CPU 0 (panic CPU) CPU 1
----------------- ------
printk() {
vprintk_func() {
vprintk_default() {
vprintk_emit() {
console_unlock() {
console_lock_spinning_enable();
... printing to console ...
panic() {
crash_smp_send_stop() {
NMI -------------------> HALT
}
atomic_notifier_call_chain() {
printk() {
...
console_trylock_spinnning() {
// optimistic spin infinitely

This hang during panic can be induced when a kdump kernel is loaded, and
crash_kexec_post_notifiers=1 is present on the kernel command line. The
following script which concurrently writes to /dev/kmsg, and triggers a
panic, can result in this hang:

#!/bin/bash
date
# 991 chars (based on log buffer size):
chars="$(printf 'a%.0s' {1..991})"
while :; do
echo $chars > /dev/kmsg
done &
echo c > /proc/sysrq-trigger &
date
exit

To avoid this deadlock, ensure that console_trylock_spinning() does not
allow spinning once a panic has begun. Below are the hang rates for the
above test case, based on v5.16-rc8 before and after this patch:

before: 776 hangs / 1484 trials - 52.3%
after : 0 hangs / 102 trials - 0.0%

Fixes: dbdda842fe96 ("printk: Add console owner and waiter logic to load balance console writes")

Signed-off-by: Stephen Brennan <[email protected]>
---

Note: I continue to run my tests past 100 trials, but at this point I'm
confident enough in the fix to send the patch.

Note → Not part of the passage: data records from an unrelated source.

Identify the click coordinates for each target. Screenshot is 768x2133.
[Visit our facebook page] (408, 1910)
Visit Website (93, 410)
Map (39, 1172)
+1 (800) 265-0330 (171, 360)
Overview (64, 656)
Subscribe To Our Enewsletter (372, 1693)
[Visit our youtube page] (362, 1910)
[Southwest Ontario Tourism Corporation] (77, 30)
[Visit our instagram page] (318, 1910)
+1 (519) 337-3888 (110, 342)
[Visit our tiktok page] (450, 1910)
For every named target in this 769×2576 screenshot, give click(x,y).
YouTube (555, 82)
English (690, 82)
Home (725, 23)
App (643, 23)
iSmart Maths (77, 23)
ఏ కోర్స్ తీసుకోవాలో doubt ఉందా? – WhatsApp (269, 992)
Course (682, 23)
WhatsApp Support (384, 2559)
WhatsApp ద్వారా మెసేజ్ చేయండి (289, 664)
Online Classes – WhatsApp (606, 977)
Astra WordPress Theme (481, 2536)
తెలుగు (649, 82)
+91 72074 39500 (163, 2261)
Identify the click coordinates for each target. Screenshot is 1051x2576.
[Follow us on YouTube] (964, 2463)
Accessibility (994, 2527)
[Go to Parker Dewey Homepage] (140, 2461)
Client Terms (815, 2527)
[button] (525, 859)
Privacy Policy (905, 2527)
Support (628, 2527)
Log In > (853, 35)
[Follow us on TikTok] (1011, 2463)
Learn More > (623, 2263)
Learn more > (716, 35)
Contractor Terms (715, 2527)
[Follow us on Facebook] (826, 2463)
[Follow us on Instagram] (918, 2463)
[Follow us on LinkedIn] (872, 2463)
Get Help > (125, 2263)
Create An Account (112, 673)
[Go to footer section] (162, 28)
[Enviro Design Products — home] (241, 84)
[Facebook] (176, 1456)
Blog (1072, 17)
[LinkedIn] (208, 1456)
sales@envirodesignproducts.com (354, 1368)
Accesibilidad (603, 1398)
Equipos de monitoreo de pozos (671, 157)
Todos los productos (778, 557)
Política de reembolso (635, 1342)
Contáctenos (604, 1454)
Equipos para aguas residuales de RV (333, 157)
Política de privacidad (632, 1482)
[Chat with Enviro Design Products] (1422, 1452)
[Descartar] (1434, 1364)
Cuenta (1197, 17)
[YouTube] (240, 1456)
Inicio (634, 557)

As Petr suggested I will send another patch making the non-panic CPUs
bail out of console_unlock(), but I wanted to get this one first, since
it is implemented and ready now.

kernel/printk/printk.c | 10 ++++++++++
1 file changed, 10 insertions(+)

diff --git a/kernel/printk/printk.c b/kernel/printk/printk.c
index 57b132b658e1..612ed895b967 100644
--- a/kernel/printk/printk.c
+++ b/kernel/printk/printk.c
@@ -1843,6 +1843,16 @@ static int console_trylock_spinning(void)
if (console_trylock())
return 1;

+ /*
+ * It's unsafe for the panic CPU to spin, since the CPU holding the
+ * console_sem may have already been halted. However, if a panic has
+ * started, but we're not the panic CPU, we still spin. This protects
+ * the panic CPU from needing to write out messages buffered by other
+ * CPUs in console_unlock().
+ */
+ if (atomic_read(&panic_cpu) == raw_smp_processor_id())
+ return 0;
+
printk_safe_enter_irqsave(flags);

raw_spin_lock(&console_owner_lock);
--
2.30.2